[Task]: Check every line of the data for the string "each" and copy the ones that have it.

[Records from a dataset]:
──────────────────────────────
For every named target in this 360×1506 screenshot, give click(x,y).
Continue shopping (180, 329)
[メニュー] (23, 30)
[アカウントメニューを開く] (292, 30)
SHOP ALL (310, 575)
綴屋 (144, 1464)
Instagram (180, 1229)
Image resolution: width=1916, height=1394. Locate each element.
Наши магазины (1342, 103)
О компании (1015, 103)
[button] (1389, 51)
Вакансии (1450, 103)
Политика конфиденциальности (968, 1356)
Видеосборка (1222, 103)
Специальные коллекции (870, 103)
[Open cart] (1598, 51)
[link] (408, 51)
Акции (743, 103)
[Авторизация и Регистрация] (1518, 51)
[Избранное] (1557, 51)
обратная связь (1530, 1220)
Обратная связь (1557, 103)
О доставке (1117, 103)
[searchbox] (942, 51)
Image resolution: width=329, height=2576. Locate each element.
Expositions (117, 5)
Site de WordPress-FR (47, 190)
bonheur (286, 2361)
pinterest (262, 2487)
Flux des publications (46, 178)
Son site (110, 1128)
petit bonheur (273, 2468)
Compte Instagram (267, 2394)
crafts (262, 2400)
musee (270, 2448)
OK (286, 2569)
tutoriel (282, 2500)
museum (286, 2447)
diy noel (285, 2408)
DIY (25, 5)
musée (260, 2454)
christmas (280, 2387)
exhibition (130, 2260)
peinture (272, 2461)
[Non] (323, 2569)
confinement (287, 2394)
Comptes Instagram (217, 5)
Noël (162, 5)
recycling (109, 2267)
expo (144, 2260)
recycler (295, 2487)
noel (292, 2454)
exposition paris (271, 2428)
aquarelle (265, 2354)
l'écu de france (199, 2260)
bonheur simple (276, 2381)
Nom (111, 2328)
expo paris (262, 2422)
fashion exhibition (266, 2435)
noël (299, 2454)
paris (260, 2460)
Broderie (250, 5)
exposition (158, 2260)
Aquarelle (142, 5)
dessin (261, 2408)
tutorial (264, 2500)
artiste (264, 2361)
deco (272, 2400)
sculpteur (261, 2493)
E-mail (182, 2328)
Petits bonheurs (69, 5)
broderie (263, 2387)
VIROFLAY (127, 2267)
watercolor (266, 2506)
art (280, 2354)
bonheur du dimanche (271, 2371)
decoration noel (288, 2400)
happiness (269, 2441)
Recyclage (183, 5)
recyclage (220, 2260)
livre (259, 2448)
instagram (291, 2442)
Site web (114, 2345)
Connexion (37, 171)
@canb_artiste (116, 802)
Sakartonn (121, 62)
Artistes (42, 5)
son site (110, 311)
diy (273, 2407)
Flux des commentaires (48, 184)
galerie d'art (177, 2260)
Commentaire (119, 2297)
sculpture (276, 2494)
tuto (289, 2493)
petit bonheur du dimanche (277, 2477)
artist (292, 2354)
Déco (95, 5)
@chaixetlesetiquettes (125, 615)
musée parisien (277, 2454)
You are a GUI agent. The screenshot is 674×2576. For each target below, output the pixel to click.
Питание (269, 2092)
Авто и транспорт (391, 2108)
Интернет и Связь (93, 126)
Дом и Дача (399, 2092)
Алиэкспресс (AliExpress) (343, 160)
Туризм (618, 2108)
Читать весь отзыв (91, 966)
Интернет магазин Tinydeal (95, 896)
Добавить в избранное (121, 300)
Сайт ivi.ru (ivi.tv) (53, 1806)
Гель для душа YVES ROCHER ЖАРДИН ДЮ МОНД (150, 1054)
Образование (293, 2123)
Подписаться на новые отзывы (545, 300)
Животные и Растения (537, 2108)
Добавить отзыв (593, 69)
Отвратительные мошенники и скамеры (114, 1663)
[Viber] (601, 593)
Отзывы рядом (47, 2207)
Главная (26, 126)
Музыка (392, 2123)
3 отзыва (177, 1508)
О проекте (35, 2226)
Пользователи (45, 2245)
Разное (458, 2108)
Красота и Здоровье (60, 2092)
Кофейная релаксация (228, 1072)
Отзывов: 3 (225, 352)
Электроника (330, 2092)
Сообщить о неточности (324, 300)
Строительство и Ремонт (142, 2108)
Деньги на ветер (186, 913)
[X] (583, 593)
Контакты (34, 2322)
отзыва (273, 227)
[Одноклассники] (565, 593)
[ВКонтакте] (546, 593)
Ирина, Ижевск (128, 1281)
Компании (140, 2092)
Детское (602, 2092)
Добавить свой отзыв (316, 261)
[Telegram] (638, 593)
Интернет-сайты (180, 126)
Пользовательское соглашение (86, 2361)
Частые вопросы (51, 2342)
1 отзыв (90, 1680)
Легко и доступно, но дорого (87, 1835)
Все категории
──────────────────────────────
[Response area]:
Image resolution: width=1916, height=1394. Locate each element.
Image resolution: width=329, height=2576. Locate each element.
You are a GUI agent. The screenshot is 674×2576. For each target below, output the pixel to click.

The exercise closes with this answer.